PRETERM BIRTH — Prematurity may also increase the risk of hypertension via decreased glomerulogenesis independent of birth weight [39-41]. A meta-analysis of 10 studies including 3083 individuals from eight countries reported the association of prematurity with adolescent or adult blood pressure (measured at an average age of 18 years) [39]. Those who were born premature had modestly but significantly higher systolic blood pressures (by 2.5 mmHg), regardless of weight. After restricting to the five highest quality studies, the average difference in systolic blood pressure was more pronounced (3.8 mmHg higher among those born premature).
However, other data (including those from the Adults Born Preterm International Collaboration [5]) suggest that prematurity is not associated with higher adult blood pressure unless it is also accompanied by lower birth weight. In a study of 1756 Finnish children followed for 31 years, systolic pressure (measured at a mean age of 41 years) among those born premature and small for gestational age was 7 mmHg higher than both those born at term and those born premature but with an appropriate gestational weight [42]. Blood pressure was identical among those born at term and those born premature with an appropriate gestational weight.
POSTNATAL WEIGHT GAIN — Despite evidence supporting a role of low birth weight in adult hypertension, its contribution may be quantitatively small. The rapid postnatal "catch-up" in body weight that such infants typically undergo may contribute to a greater extent [43,44].

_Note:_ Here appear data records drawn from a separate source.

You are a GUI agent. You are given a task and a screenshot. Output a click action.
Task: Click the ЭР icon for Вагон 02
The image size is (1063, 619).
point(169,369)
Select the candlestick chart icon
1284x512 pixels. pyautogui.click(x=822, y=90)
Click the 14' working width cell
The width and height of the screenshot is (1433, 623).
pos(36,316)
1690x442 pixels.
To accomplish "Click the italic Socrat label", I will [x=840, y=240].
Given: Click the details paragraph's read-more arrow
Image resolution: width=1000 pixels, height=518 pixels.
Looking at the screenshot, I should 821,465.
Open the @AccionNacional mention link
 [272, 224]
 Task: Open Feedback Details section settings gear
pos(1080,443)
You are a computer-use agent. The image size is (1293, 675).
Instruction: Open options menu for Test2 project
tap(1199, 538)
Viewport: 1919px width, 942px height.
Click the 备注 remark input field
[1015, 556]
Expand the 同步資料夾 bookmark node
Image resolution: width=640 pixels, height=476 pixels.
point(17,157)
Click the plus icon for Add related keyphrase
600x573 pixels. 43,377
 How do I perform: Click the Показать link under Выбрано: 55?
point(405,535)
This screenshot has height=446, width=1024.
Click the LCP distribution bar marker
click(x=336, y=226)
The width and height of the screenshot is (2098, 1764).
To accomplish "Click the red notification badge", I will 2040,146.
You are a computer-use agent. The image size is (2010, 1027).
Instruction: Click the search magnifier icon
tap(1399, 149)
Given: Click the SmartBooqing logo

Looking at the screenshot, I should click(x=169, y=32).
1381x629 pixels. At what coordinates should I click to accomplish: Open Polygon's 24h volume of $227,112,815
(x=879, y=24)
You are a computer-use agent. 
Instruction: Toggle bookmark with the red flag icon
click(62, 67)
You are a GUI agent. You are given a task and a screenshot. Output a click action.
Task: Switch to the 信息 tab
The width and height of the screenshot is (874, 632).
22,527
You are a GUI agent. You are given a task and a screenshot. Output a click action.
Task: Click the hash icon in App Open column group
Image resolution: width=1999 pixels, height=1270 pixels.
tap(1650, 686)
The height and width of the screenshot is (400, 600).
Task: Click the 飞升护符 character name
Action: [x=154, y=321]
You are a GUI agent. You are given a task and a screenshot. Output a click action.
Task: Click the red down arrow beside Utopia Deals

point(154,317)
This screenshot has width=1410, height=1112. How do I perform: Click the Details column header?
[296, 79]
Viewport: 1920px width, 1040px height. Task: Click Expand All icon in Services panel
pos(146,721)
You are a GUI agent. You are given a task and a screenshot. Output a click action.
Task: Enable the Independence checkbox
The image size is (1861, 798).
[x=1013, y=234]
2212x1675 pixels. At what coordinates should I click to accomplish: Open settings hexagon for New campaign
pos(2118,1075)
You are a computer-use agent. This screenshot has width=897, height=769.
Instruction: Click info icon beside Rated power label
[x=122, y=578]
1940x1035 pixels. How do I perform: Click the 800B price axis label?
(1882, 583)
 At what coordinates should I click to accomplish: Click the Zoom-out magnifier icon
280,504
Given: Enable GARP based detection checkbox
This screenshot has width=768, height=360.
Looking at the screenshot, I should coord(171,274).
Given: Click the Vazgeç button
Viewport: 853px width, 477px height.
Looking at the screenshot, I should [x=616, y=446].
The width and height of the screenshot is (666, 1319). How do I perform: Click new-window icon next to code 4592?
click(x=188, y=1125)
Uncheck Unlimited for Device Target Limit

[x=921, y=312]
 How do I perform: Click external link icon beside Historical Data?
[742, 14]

It is possible that overfeeding during the first few weeks after birth programs the infant for later obesity, insulin resistance, and endothelial dysfunction, which, in turn may result in diabetes, hypertension, and coronary disease [45,46]. Observations regarding the beneficial effects of breast feeding on subsequent blood pressure lend further support to this hypothesis since breast milk usually results in slower early growth due to its lower caloric content and lower initial volume [47]. It is also possible that postnatal weight gain could affect adult blood pressure via other mechanisms since a significant association between weight gain velocity in the early years and blood pressure in young adulthood has been described that is independent of adult adiposity [46,48-50].
SUMMARY
●Low birth weight as well as prematurity independent of birth weight may contribute to the development of primary (formerly "essential") hypertension in adulthood. (See 'Birth weight and blood pressure' above and 'Preterm birth' above.)
●A leading hypothesis to explain this is that impaired kidney development results in compensatory hypertrophy and intraglomerular hypertension, which lead to glomerular sclerosis. (See 'Possible mechanisms' above.)
●The contribution of low birth weight may be quantitatively small; it is possible that the rapid postnatal "catch-up" in body weight contributes to a greater extent. A possible mechanism is that overfeeding during the first few weeks after birth may program the infant for later obesity, insulin resistance, and endothelial dysfunction, causing diabetes, hypertension, and coronary disease. (See 'Postnatal weight gain' above.)
ACKNOWLEDGMENT — The UpToDate editorial staff acknowledges Norman M Kaplan, MD (deceased), who contributed to an earlier version of this topic review.